Project Leaders:
- Rei Safavi-Naini, University of Calgary <rei@ucalgary.ca>
- Ian Goldberg, University of Waterloo <iang@cs.uwaterloo.ca>
In today's highly connected world, in which data is so easy to collect, search, and transfer, privacy is of increasing importance. Privacy, broadly speaking, is the notion of informational self-determination; that is, the ability of a person to control information about herself: who gets access to it, for what purposes they can use it, how long they can store it, and so on.
Unfortunately, the way most communication happens today, particularly over the Internet, is quite privacy-unfriendly.When you send email, use instant messaging, or simply browse the world-wide web, information about you and your actions gets disseminated to diverse parties around the world, and you have little, if any, control over it. Companies called data brokers aggregate all available data about as many people as possible, and sell those dossiers to interested parties. Unfortunately, as the data broker Choicepoint learned when it sold dossiers on 150,000 Americans in 2005, sometimes those interested parties are criminals or identity thieves.

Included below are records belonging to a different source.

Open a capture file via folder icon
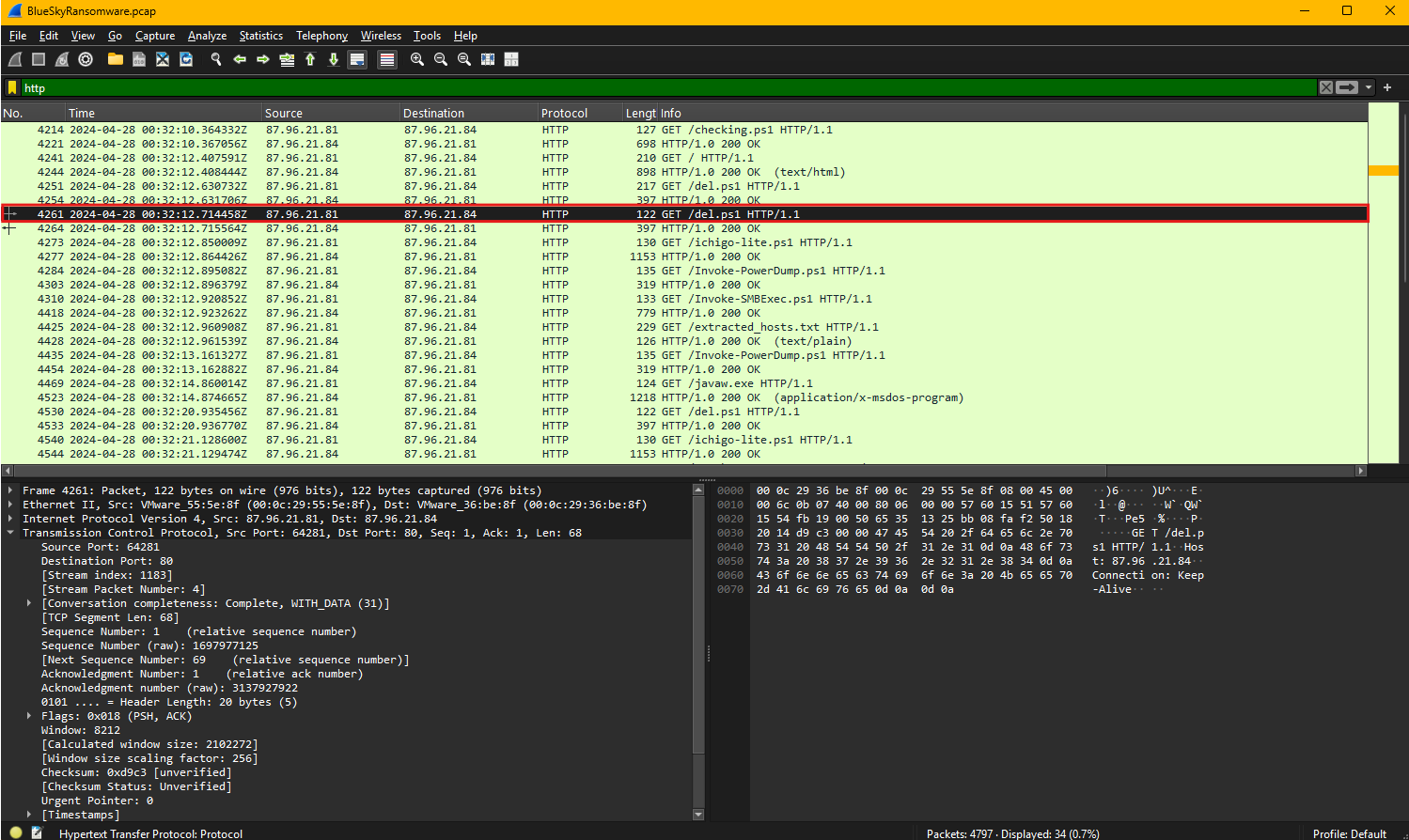Screen dimensions: 1409x840 coord(116,59)
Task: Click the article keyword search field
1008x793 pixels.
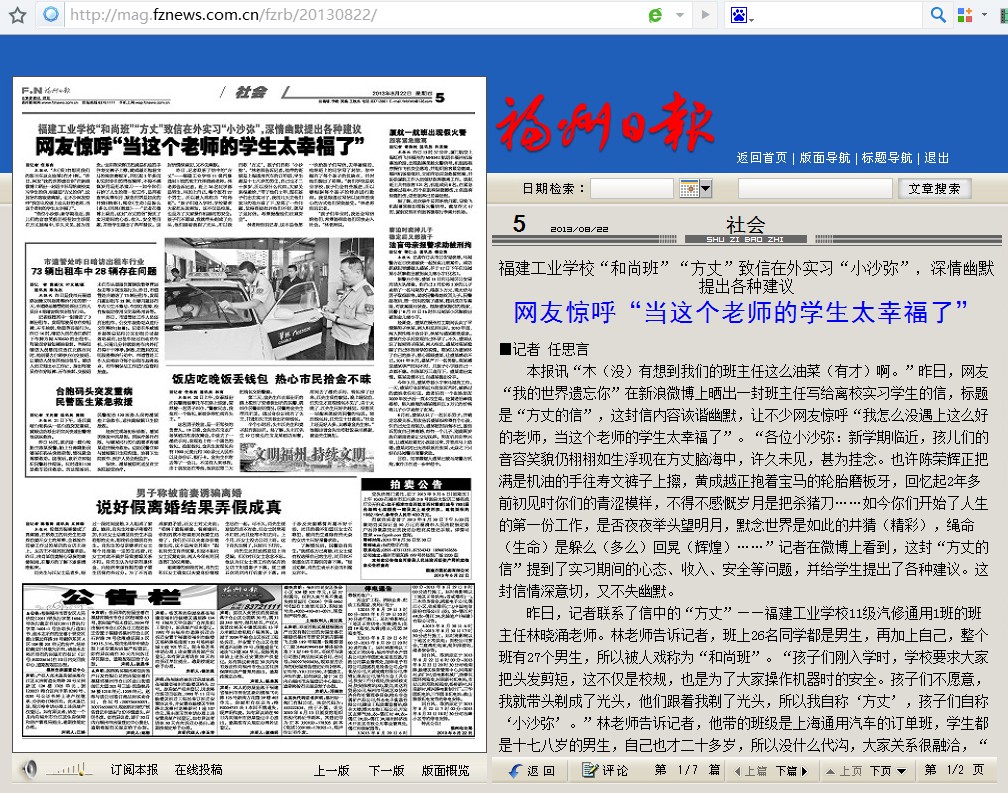Action: click(x=813, y=188)
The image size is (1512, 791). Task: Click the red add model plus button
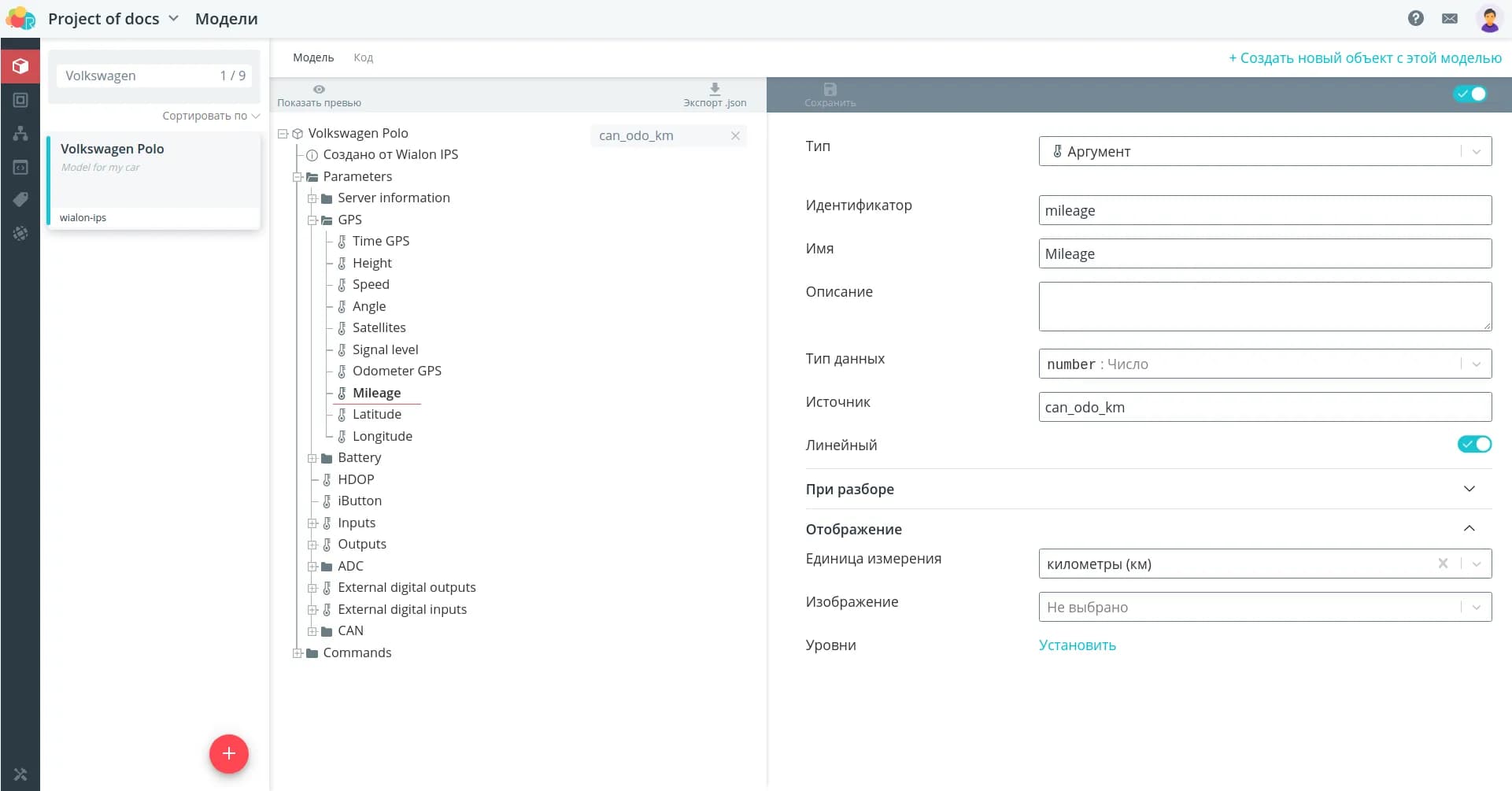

Privacy enhancing technologies (or PETs) aim to mitigate this problem by giving individuals the ability to more finely control the spread of information about their online actions. This work will aim to improve the current models and formalisms describing both privacy, as well as the loss of privacy. Only in the last few years has there even been a way to give a coarse measure of how much privacy a certain technology either provides, or removes from, a person. We will aim to improve these models so as to better understand the causes of, and solutions to, privacy breaches. In the same vein, we will develop useful technologies for enhancing the privacy of citizens of an electronic world.